▶ _DATA RECORDS_
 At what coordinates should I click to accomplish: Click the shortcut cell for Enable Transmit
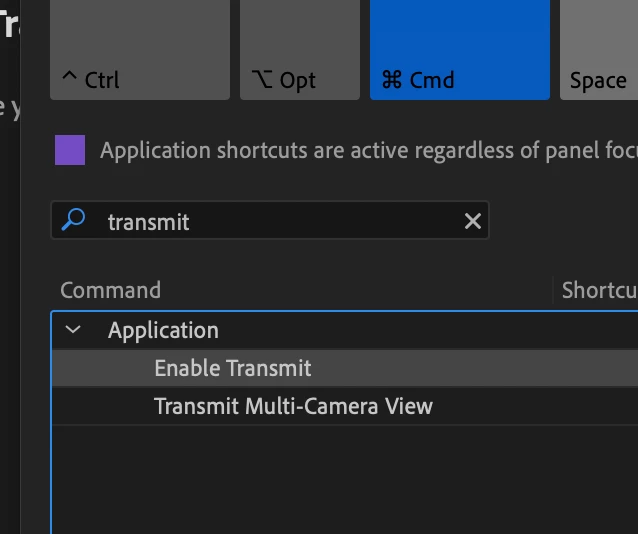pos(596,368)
---
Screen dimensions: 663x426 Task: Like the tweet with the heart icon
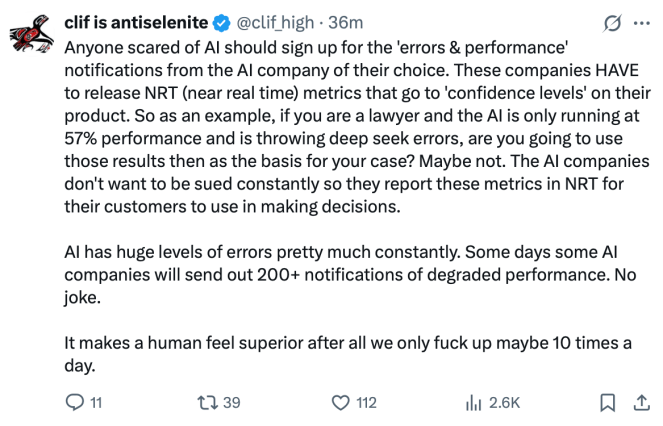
--
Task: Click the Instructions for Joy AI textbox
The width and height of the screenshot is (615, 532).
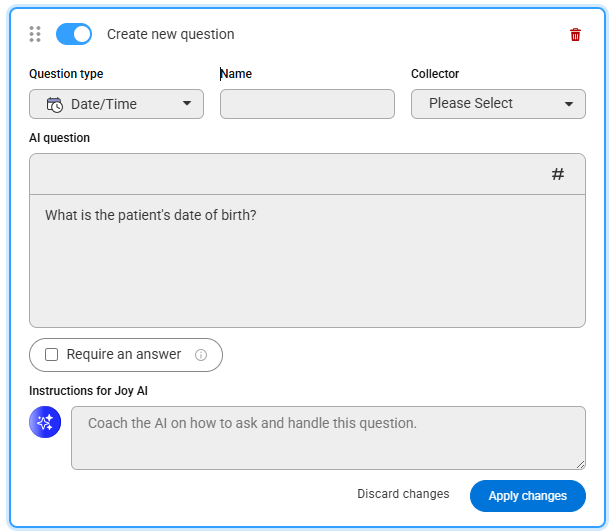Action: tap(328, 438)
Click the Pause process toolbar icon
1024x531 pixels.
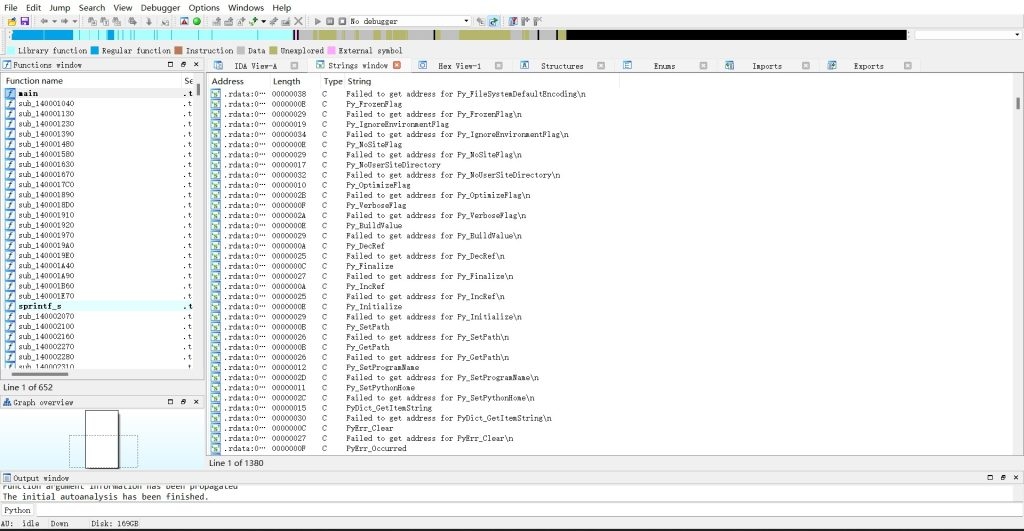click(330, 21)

▶ _THE TASK_
Write out again the records from the line that contains "Click the Pause process toolbar icon" through the line that contains "click(330, 21)", including both, and shift every coordinate in the answers by adding 94 to it. Leave the pictures out.

▶ _RESPONSE BELOW_
Click the Pause process toolbar icon
1024x531 pixels.
click(424, 115)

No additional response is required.